Patient samples were further clustered by their subclone composition using consensus clustering30. The number of clusters that produced the most stable consensus matrix runs was selected as optimal30. Subsequently, patients were clustered into two groups, good-survival (n = 316) and poor-survival (n = 344), based on the cell cycle and primary immunodeficiency prognostic subclone compositions. OS rates differed between the clustered patients; a smaller p value (p = 0.0012) was obtained compared with the p value for either the immunodeficiency or cell cycle subclone alone. In the poor-survival group, a significantly higher proportion of the cell cycle subclone was present when compared with the good-survival group (Fig. 4c, p = 5.517e-121). In contrast, tumours associated with the primary immunodeficiency subclone were present at a higher fraction in the good-survival group than in the poor-survival group (Fig. 4c, p = 3.513e-4).

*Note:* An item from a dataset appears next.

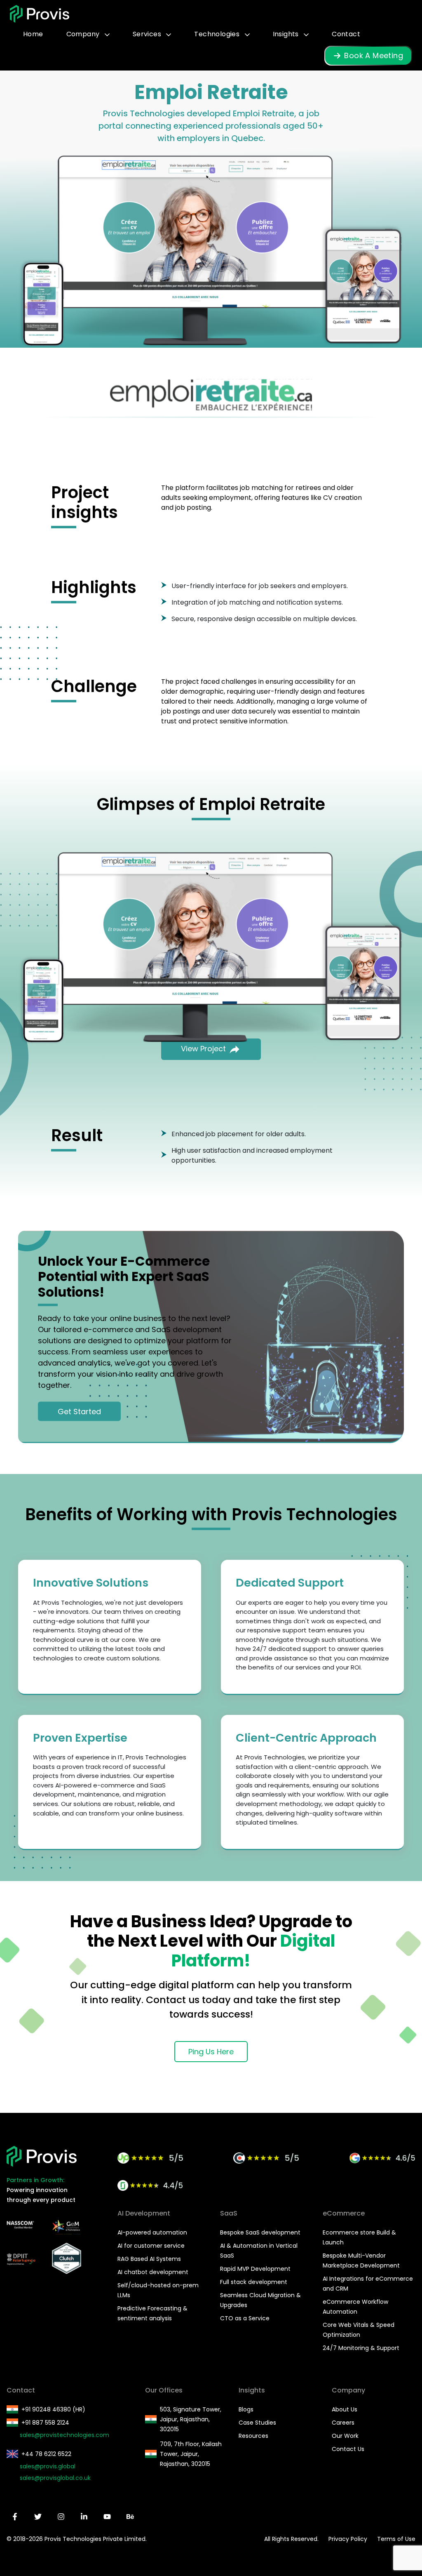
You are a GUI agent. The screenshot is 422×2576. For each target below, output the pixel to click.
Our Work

Genes that were differentially expressed between the poor and good survival groups are shown in a volcano plot using a threshold of fold-change (FC) > 1.5 and p < 0.05 for the cell cycle and primary immunodeficiency subclones (Fig. 5a, b). In the poor-survival group, genes of the cell cycle subclone were upregulated, while genes in the primary immunodeficiency subclone were downregulated. Functional annotation of the differentially expressed genes of subclones between the poor- and good-survival groups for the two subclones is shown in Supplementary Fig. 1. Pathways in the cell cycle subclone were activated, since the associated genes were significantly expressed only in the poor survival group. Conversely, pathways in the primary immunodeficiency subclone were inactivated because these genes were downregulated only in the poor survival group. The expression of CDK1 mRNA was upregulated in the cell cycle subclone. CDK1 is associated with several cancer-related cell proliferation pathways31 including cell cycle, DNA replication, and p53 signalling (Supplementary Figs. 1a and 2a, c). For the primary immunodeficiency subclone, downregulation of IL7R mRNA was associated with poor survival. IL7R is also associated with Jak-STAT and PI3K-Akt signalling, haematopoietic cell lineage, and cytokine-cytokine receptor interactions (Fig. 5b and Supplementary Fig. 2b, d) and is essential for normal T cell development and homeostasis32.

Fig. 5: Illustration of differentially expressed genes of subclones between the poor-survival and good-survival groups.
figure 5

Volcano plots are shown for the cell cycle (a) and primary immunodeficiency (b) subclones. Source data are provided as a Source data file.

Prognostic relevance of the compositions of key subclones

The prognostic value of the tumour subclones was evaluated using the genomic testing dataset (n = 329). The gene expression profile was deconvoluted using the reference matrix obtained from the genomic development dataset, which generated the subclone fraction values. Patients were clustered into significantly different good survival (n = 153) and poor survival (n = 176) groups (Fig. 4d, p = 0.036) using the proportional compositions of key predictive subclones. Tumours with a high fraction of cell cycle and a low fraction of primary immunodeficiency subclones correlated with poor survival. Thus, intratumour genomic subclone heterogeneity is strongly associated with breast cancer survival.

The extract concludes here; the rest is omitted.